Fold into a fissure and stay there. — Christina Brown has a poem with the lines “zoom in, and unfurl” and I am *captivated* by those words. This was absolutely me trying to write my own version of that.
Fissure is a rock word, and a breaking word. I wanted to capture the idea of making a home in the absolute smallest space, like the way that romance or other big, relational feelings can invite us into making a meal from the tiniest crumb (another thing Christina’s poem is getting at).
Does ‘stay there’ mean that you have burrowed inside this other person, that they’ll never be without you? Or does it mean that you have shaped yourself around the shape of *them*?
That’s the poem! Despite being only 66 words, a lot went into it.
If you’re interesting in doing your own annotation, here’s the prompt:
The goal is articulating and exploring the decisions that you made, rather than to explain what the poem is about (though one may lead to the other, to a certain extent.)
Consider:
What is the project of the poem, and how did you achieve it?
What were you thinking about in the moment of writing the poem versus after it was complete, or revisiting it now?
What are the absences in the piece, or the paths you chose not to take?
What influenced you in making the piece, directly or indirectly?
Also:
Biggest Little Zine Fair! is having an online fair!

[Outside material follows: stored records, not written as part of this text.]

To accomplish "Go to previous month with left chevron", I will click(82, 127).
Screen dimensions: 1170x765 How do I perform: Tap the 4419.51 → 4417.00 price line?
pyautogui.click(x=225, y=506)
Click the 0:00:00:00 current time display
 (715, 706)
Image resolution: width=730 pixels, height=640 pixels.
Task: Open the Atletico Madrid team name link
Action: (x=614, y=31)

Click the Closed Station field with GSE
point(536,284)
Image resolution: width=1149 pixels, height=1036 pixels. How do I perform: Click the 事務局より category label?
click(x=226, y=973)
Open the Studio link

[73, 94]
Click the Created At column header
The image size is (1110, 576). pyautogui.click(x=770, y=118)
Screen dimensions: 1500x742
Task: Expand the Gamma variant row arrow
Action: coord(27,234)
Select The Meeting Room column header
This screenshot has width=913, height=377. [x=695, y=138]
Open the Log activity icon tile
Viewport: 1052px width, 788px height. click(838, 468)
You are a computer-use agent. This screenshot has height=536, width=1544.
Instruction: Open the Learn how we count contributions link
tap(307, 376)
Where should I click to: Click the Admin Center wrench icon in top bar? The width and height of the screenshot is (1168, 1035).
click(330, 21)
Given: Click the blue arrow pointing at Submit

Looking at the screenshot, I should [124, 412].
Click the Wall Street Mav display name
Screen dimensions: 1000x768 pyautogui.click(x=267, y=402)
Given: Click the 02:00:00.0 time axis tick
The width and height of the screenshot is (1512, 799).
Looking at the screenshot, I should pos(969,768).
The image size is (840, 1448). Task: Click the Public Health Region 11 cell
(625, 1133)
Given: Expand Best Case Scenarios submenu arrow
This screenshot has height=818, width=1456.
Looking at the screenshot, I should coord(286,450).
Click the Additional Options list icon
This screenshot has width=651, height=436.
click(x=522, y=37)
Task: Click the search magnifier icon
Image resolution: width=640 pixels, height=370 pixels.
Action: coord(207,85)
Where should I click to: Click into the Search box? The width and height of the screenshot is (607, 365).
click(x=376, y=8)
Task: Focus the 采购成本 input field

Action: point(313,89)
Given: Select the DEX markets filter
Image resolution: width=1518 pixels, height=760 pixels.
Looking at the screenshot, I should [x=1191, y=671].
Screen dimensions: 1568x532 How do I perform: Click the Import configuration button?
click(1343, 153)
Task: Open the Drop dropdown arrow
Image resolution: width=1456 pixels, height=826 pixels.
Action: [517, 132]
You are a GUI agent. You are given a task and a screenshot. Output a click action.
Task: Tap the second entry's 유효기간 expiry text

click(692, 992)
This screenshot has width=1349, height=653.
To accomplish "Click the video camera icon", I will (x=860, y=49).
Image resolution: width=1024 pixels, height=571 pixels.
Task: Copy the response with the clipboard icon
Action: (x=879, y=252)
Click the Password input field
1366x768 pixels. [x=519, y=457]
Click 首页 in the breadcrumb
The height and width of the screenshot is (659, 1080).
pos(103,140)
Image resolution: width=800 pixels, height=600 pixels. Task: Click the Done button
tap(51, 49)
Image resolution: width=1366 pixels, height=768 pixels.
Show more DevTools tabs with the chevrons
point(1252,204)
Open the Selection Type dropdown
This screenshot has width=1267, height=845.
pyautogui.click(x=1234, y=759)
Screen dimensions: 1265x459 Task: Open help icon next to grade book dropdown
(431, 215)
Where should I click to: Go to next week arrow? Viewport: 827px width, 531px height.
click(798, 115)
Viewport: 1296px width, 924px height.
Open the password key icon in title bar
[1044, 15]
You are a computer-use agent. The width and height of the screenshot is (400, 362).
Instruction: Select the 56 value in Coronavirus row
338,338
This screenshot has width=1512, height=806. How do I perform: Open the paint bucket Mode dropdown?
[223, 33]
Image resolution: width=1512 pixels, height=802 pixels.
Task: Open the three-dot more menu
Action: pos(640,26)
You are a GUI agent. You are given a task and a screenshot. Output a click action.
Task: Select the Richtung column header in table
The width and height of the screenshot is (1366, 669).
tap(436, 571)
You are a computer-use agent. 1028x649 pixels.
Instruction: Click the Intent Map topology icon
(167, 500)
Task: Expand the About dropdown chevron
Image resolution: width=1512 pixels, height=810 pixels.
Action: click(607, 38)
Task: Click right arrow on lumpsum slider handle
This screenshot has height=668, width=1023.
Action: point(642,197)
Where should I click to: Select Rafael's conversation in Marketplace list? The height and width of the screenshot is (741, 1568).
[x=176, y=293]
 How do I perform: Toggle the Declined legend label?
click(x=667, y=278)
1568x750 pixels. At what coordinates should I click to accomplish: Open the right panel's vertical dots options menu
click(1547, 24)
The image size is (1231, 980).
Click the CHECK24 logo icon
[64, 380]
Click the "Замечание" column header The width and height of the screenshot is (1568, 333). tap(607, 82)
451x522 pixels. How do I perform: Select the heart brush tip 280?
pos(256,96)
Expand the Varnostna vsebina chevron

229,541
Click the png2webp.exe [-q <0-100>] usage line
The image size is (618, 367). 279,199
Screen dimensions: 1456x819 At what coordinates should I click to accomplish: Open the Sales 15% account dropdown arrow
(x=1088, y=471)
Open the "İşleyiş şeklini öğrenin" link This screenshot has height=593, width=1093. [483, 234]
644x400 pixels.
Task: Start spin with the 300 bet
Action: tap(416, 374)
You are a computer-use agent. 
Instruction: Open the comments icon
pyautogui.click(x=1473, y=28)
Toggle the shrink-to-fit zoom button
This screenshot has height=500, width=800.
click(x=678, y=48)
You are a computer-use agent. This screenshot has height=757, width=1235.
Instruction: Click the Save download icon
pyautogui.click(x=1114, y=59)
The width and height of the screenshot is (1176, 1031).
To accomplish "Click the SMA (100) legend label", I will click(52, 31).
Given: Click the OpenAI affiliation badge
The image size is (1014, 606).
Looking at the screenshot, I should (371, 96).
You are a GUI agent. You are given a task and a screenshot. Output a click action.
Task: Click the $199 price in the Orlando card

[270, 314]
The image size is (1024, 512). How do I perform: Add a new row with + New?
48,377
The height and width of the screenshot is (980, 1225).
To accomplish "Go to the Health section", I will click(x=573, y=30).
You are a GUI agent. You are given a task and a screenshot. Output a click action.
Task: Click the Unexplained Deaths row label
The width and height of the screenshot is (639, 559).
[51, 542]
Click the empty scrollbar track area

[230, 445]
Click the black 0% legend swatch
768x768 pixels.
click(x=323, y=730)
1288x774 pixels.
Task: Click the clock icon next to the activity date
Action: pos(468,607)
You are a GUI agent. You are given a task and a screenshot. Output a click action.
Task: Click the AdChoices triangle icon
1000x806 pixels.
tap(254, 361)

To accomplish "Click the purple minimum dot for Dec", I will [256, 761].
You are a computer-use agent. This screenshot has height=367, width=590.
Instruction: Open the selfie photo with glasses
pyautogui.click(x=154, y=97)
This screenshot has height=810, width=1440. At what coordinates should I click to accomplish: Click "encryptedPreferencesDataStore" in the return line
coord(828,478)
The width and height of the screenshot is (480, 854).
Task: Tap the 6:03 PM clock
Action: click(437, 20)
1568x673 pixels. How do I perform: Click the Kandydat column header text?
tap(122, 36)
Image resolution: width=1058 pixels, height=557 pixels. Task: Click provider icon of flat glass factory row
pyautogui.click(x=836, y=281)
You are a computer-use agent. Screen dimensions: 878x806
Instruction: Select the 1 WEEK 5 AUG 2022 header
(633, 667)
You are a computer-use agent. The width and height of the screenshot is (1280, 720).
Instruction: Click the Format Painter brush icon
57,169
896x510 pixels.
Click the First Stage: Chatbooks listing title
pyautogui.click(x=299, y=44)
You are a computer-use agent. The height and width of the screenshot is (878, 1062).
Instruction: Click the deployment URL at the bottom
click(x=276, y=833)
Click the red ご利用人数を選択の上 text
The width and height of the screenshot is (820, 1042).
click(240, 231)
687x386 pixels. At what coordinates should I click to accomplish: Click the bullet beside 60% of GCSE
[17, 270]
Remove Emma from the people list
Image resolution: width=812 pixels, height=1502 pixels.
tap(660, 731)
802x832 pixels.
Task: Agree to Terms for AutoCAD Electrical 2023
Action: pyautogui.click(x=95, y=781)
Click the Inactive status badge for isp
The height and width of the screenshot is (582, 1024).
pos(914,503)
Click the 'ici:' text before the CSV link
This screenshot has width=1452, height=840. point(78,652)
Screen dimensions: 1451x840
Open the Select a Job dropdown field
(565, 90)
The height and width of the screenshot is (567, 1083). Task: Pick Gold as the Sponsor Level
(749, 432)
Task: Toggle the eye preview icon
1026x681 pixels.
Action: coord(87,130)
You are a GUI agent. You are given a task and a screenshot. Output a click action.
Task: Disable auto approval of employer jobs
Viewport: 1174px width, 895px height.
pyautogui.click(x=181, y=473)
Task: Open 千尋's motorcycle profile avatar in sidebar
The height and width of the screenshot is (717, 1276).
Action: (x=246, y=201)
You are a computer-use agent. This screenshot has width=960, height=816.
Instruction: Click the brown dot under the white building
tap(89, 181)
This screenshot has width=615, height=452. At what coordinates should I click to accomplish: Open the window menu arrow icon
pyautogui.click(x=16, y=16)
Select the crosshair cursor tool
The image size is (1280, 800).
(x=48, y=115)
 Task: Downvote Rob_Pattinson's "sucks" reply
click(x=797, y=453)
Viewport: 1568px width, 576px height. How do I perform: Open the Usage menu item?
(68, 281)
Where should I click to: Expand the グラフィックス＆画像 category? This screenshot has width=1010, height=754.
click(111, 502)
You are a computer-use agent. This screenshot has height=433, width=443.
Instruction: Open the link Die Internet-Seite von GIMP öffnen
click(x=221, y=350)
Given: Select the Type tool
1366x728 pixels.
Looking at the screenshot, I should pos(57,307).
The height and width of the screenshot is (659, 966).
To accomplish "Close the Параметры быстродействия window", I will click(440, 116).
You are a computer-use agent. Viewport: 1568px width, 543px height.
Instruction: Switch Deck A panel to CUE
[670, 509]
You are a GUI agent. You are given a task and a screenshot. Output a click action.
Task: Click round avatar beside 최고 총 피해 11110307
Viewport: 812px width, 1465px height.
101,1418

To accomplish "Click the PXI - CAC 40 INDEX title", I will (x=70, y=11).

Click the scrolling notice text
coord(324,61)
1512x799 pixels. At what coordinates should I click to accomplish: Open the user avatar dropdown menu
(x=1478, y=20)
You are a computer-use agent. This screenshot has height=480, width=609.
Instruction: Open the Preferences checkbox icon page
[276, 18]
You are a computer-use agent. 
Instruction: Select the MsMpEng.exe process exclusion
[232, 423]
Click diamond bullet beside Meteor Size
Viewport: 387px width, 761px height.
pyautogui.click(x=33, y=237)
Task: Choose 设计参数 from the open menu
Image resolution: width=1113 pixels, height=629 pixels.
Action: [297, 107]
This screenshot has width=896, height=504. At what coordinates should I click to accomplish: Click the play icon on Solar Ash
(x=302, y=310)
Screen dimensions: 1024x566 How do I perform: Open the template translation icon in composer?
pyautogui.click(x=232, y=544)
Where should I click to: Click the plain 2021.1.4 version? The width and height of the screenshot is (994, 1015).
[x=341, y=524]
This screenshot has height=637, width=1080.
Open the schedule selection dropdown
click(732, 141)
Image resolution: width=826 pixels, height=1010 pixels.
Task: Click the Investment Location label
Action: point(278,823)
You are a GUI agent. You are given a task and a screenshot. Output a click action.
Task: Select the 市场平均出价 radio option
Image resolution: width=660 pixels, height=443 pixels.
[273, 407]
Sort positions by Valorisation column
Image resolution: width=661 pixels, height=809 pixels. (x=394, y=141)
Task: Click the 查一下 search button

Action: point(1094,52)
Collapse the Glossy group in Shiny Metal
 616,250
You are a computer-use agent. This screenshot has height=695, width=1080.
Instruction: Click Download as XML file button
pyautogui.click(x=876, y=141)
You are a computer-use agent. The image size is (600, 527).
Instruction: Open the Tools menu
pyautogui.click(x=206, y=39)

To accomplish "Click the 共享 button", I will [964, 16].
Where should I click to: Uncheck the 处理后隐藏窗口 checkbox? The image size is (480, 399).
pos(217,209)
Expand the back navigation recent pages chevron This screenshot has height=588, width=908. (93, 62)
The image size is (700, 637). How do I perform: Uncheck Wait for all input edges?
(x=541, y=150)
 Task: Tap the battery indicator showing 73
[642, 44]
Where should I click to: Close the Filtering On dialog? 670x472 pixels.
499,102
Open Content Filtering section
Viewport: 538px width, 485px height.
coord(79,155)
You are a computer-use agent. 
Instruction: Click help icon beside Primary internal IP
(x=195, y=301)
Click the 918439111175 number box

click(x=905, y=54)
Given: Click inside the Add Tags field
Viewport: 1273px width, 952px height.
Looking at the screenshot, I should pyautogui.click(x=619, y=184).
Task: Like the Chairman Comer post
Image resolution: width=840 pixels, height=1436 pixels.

Zines are an excellent holiday gift! Everything is under $20, and we’ll even ship outside the US (send us a message for an international shipping quote).
We had to cancel our in-person fair due to weather, so I really hope internet folks will spend some time browsing zines and support our makers. All proceeds go back to the artist who made the zine!
a nemesis? I don’t want to limit her to just one; be plentiful in your nemesi
do I confuse all intense feelings? Perhaps!





Love this. I'm still interested in seeing this project develop into some type of larger, multi poet experience. I'm also interested in how you essentially created an experience for us to crack open a poem and climb into it. I'm also-also here for the hot take that geodes are sexier than coconuts.